**Textauszug:**
· · · · · · ·

Kollek: Ich halte es aus biologischen Gründen und aus ethischen Gründen für einen Irrweg. Aus biologischen Gründen, weil das Klonen selber sehr viele Fehler erzeugt in den Fällen, so dass das therapeutische Potenzial nach wie vor auch unter Wissenschaftlern äußerst umstritten ist, und aus ethischen Gründen ist es ein Irrweg, weil dadurch natürlich, durch das Klonen auch Embryonen spezifisch für die Forschung, für die Vernichtung erzeugt werden. Und das ist beispielsweise nach der Bioethikkonvention des Europarates, der sehr viele Staaten bisher auch zugestimmt haben, verboten und für moralisch verwerflich gehalten.

Ostermann: Frau Kollek, Sie haben eben darauf hingewiesen: Bei uns ist nur erlaubt, Stammzelllinien zu importieren, die vor dem 1. Januar 2002 durch eine normale Befruchtung von Eizellen gewonnen werden. Die Deutsche Forschungsgemeinschaft braucht für ihre Arbeit, sagt sie, aber auch neuere Stammzellen. Also sollte das entsprechende Gesetz geändert werden?

· · · · · · ·

**Zu erledigende Aufgaben:**
• 1. Bitte schreiben Sie aus dem Interviewauszug die Stelle beginnend mit "Kollek: Ich halte" und endend mit "moralisch verwerflich gehalten." wortgetreu ab.
• 2. Fassen Sie den Interviewauszug in zwei Sätzen zusammen.

**Datensätze:**
· · · · · · ·

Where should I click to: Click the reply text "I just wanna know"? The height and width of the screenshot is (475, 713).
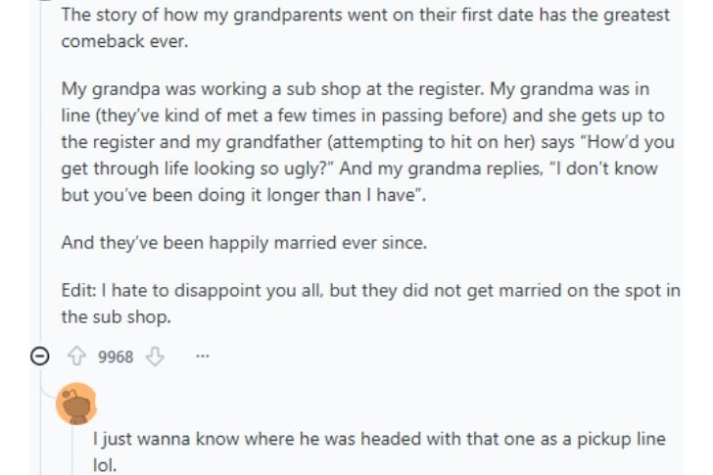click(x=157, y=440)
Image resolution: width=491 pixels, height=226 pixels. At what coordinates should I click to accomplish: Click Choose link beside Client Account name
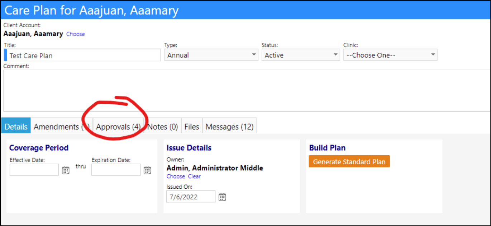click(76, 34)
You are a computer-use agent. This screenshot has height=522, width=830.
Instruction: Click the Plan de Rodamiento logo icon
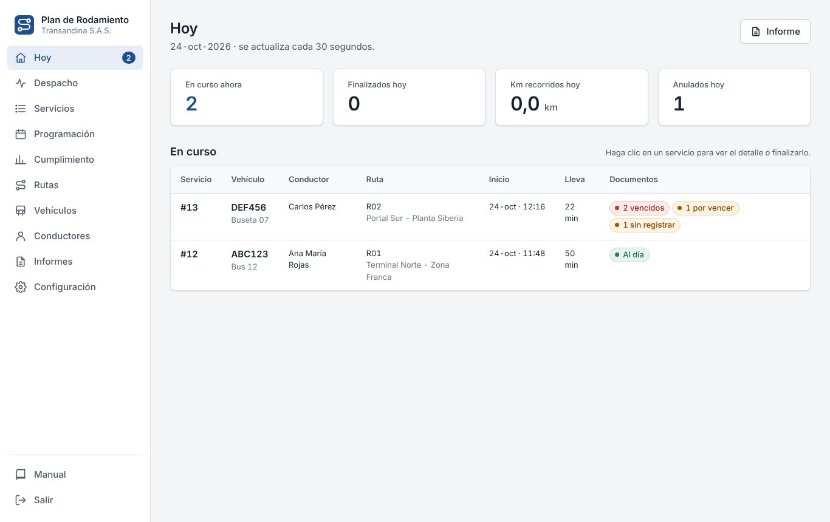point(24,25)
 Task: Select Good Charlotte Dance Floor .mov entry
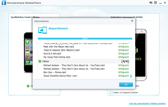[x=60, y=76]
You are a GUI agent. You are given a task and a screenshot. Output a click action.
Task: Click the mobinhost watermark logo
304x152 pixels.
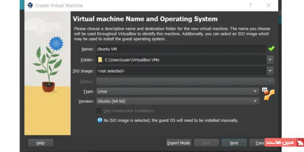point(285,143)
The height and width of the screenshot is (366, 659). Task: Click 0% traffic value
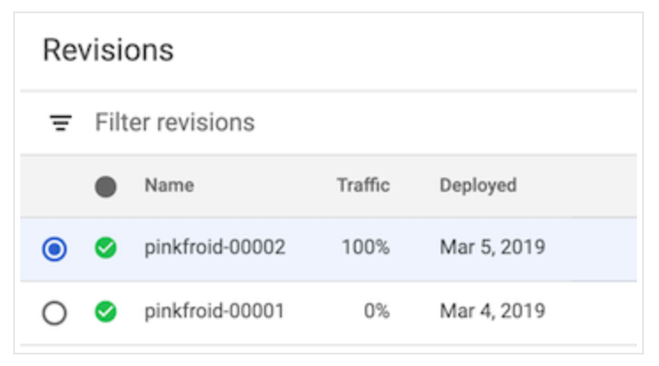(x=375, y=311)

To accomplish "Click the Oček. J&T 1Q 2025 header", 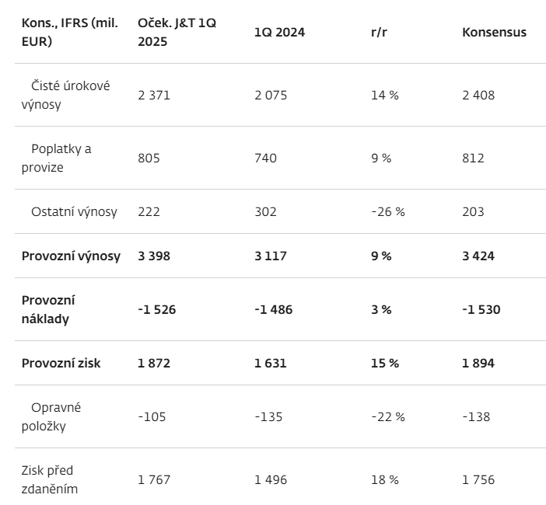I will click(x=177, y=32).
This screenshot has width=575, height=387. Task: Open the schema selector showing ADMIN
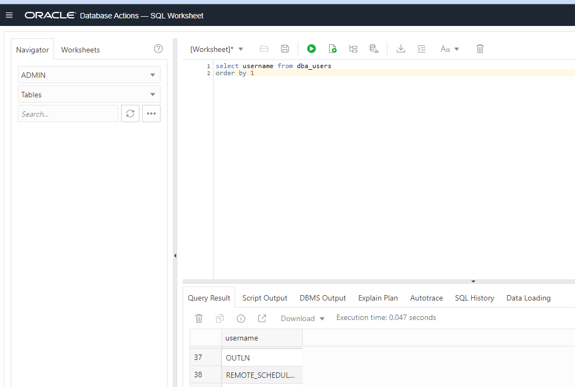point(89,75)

· · · · · · ·

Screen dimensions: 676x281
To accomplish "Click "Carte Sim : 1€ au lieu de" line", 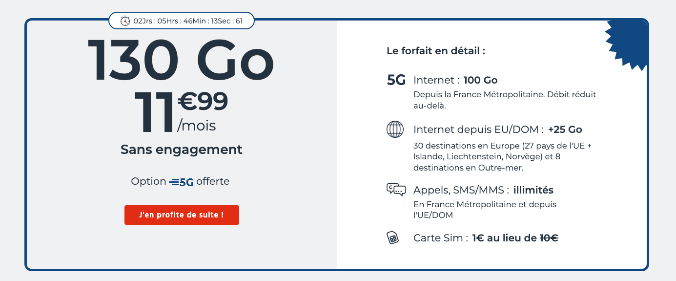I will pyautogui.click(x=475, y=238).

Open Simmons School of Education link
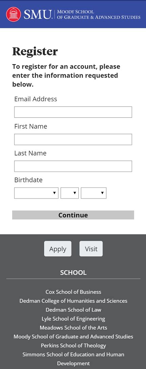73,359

· · · · · · ·

**Antworten:**
• 1.
Kollek: Ich halte es aus biologischen Gründen und aus ethischen Gründen für einen Irrweg. Aus biologischen Gründen, weil das Klonen selber sehr viele Fehler erzeugt in den Fällen, so dass das therapeutische Potenzial nach wie vor auch unter Wissenschaftlern äußerst umstritten ist, und aus ethischen Gründen ist es ein Irrweg, weil dadurch natürlich, durch das Klonen auch Embryonen spezifisch für die Forschung, für die Vernichtung erzeugt werden. Und das ist beispielsweise nach der Bioethikkonvention des Europarates, der sehr viele Staaten bisher auch zugestimmt haben, verboten und für moralisch verwerflich gehalten.

• 2. Kollek hält das Klonen aus biologischen und ethischen Gründen für einen Irrweg, weil es viele Fehler erzeugt und dabei Embryonen eigens für die Forschung und die Vernichtung entstehen, was die Bioethikkonvention des Europarates verbietet. Ostermann fragt daraufhin, ob das Gesetz geändert werden sollte, das nur den Import von vor dem 1. Januar 2002 gewonnenen Stammzelllinien erlaubt, da die Deutsche Forschungsgemeinschaft nach eigener Aussage auch neuere Stammzellen braucht.